For average citizens, treating government debt as a synonym for economic turbulence makes perfect sense. After all, when individual families get into financial trouble it is often because they have piled up too much credit card debt. And when somebody loses their job, the last thing they ought to do is whip out their credit card and go on a spending spree. Even if taking on more debt winds up being the necessary evil that allows them to avoid starvation for a few more days, it is rarely thought of as a “solution.” So when a society goes into an economic tailspin, common sense argues that we extrapolate from personal experience. Hence it “seems” only obvious that the solution is government belt-tightening.
But whole societies and their governments are not individual families. Analogies that equate them are often stupid and sometimes dangerous. Still, some economists and politicians persist in doing it. Consequently, we get the conservative fetish for deficit reduction in The United States, and the even more tragic mania for “austerity” that is now driving Europe over the abyss (while threatening our own fragile recovery). Case in point: Great Briton's suicidal efforts at reform through austerity.

Laying out the case in his column today, Paul Krugman writes:

Last week the National Institute of Economic and Social Research, a British think tank, released a startling chart comparing the current slump with past recessions and recoveries. It turns out that by one important measure — changes in real G.D.P. since the recession began — Britain is doing worse this time than it did during the Great Depression. Four years into the Depression, British G.D.P. had regained its previous peak; four years after the Great Recession began, Britain is nowhere close to regaining its lost ground.


Nor is Britain unique. Italy is also doing worse than it did in the 1930s — and with Spain clearly headed for a double-dip recession, that makes three of Europe’s big five economies members of the worse-than club. Yes, there are some caveats and complications. But this nonetheless represents a stunning failure of policy.

And it’s a failure, in particular, of the austerity doctrine that has dominated elite policy discussion both in Europe and, to a large extent, in the United States for the past two years.

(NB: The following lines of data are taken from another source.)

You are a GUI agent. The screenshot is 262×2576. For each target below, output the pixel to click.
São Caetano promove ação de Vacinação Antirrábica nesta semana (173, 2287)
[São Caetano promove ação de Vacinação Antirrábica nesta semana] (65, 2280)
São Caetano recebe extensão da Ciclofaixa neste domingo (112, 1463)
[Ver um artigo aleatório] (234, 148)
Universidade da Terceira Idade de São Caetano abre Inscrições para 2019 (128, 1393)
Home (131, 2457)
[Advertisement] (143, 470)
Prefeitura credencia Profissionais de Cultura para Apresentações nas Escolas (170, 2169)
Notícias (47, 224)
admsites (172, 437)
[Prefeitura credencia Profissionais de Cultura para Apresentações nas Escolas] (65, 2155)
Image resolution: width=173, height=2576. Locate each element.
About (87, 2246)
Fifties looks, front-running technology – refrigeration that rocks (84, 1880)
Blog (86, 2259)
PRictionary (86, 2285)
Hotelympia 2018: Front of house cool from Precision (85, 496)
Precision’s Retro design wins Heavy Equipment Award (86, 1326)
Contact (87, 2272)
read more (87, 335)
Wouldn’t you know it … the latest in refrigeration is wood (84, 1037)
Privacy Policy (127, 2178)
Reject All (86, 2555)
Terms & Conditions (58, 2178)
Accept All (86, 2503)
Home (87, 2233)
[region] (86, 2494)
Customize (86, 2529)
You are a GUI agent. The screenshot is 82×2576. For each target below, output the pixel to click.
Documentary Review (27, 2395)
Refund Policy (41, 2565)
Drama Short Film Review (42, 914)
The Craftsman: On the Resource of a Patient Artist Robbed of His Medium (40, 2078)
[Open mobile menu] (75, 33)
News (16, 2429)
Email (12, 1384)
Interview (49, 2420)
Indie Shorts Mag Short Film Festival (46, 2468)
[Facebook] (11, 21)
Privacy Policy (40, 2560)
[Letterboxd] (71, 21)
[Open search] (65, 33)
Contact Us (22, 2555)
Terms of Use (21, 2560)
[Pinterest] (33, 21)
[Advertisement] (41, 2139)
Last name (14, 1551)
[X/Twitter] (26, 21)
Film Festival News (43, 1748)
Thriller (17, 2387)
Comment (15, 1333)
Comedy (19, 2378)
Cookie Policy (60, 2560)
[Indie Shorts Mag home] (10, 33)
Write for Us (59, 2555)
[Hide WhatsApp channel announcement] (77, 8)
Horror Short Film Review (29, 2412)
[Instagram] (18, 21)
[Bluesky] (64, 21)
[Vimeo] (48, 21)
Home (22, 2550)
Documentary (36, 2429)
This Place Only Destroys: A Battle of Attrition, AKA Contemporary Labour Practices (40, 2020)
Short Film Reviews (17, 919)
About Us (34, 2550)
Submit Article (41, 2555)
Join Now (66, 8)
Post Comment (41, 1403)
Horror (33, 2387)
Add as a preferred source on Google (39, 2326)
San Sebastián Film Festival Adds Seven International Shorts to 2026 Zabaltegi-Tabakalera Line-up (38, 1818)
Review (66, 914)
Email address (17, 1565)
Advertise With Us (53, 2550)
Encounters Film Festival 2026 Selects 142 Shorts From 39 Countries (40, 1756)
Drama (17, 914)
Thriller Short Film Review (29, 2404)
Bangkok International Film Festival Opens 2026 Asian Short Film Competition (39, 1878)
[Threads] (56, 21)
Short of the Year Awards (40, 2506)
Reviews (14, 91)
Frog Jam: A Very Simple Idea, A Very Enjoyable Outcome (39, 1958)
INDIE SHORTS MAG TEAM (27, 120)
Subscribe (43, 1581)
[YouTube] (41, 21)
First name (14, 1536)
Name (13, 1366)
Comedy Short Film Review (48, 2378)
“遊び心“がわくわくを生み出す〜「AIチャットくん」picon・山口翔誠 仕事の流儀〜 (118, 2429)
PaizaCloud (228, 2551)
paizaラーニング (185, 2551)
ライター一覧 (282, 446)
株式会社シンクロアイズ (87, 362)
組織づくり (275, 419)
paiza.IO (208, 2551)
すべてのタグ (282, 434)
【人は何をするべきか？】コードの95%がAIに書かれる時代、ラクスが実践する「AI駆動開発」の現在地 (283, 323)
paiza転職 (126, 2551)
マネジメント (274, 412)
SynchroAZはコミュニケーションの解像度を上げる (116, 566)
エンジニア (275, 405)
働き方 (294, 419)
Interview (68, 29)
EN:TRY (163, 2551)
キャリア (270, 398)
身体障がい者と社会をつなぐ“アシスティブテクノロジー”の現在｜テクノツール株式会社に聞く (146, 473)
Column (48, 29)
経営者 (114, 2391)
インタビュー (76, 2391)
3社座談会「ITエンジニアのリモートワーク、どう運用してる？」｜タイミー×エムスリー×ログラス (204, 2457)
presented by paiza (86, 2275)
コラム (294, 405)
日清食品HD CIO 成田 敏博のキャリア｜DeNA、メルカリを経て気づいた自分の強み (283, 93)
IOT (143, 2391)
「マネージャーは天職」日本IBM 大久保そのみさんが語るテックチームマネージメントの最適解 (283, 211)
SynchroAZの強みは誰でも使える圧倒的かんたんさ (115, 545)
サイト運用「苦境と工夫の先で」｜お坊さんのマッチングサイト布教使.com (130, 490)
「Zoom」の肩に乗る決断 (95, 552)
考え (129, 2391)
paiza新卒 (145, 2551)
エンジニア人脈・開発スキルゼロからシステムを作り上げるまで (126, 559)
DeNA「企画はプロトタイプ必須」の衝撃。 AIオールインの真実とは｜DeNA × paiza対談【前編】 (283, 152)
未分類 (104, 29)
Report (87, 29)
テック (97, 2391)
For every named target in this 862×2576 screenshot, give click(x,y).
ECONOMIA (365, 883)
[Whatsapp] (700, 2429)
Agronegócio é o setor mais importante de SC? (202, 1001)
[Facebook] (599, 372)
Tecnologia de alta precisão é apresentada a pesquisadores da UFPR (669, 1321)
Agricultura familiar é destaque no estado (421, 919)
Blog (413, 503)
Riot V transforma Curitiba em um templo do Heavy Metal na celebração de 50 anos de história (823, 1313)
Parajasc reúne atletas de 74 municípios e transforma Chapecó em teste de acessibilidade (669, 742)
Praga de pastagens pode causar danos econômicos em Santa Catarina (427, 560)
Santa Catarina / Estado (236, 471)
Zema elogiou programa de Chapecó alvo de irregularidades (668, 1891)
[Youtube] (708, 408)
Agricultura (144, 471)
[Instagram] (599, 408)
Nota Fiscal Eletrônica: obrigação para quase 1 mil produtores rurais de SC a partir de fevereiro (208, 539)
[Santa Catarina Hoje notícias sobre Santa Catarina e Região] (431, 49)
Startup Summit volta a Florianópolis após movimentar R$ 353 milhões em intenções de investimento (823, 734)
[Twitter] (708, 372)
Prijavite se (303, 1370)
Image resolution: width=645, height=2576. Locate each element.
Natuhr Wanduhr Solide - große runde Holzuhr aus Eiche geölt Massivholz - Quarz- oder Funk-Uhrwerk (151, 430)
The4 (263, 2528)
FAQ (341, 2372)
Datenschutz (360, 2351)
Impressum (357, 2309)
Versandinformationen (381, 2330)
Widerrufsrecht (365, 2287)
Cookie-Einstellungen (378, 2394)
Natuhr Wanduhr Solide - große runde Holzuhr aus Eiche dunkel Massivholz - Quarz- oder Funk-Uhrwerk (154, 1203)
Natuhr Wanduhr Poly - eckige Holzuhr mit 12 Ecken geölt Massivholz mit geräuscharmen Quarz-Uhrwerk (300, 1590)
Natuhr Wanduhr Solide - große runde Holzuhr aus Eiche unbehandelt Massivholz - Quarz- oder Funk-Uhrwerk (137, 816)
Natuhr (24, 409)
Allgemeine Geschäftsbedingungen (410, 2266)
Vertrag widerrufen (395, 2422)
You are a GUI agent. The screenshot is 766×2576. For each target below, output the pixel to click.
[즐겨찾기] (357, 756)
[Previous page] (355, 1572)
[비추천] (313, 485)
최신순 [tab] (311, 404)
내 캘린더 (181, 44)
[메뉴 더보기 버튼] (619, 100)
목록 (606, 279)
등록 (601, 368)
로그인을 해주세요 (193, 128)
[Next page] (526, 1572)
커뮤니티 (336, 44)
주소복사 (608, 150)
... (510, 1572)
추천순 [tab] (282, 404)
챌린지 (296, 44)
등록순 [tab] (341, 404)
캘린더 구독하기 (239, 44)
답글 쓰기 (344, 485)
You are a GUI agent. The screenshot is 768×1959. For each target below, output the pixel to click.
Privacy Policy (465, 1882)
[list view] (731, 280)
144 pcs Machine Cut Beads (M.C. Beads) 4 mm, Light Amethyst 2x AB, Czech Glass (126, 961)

His conclusion is especialy troubling:

The infuriating thing about this tragedy is that it was completely unnecessary. Half a century ago, any economist — or for that matter any undergraduate who had read Paul Samuelson’s textbook “Economics” — could have told you that austerity in the face of depression was a very bad idea. But policy makers, pundits and, I’m sorry to say, many economists decided, largely for political reasons, to forget what they used to know. And millions of workers are paying the price for their willful amnesia.

But half a century ago, things were different. Politicians who wished to pander to the misguided “common sense” fears of average voters could not so easily depend on theoretical support from a coterie of professional economists who take Austrian theory as an article of faith (evidence be damned); neither were they so liberally funded by a corporate class for whom the power to exploit was no longer a sin to be rationalized, but a sacred liberty to protect. And when sincere ignorance, self-interest, and piety collude, can any virtue be safe?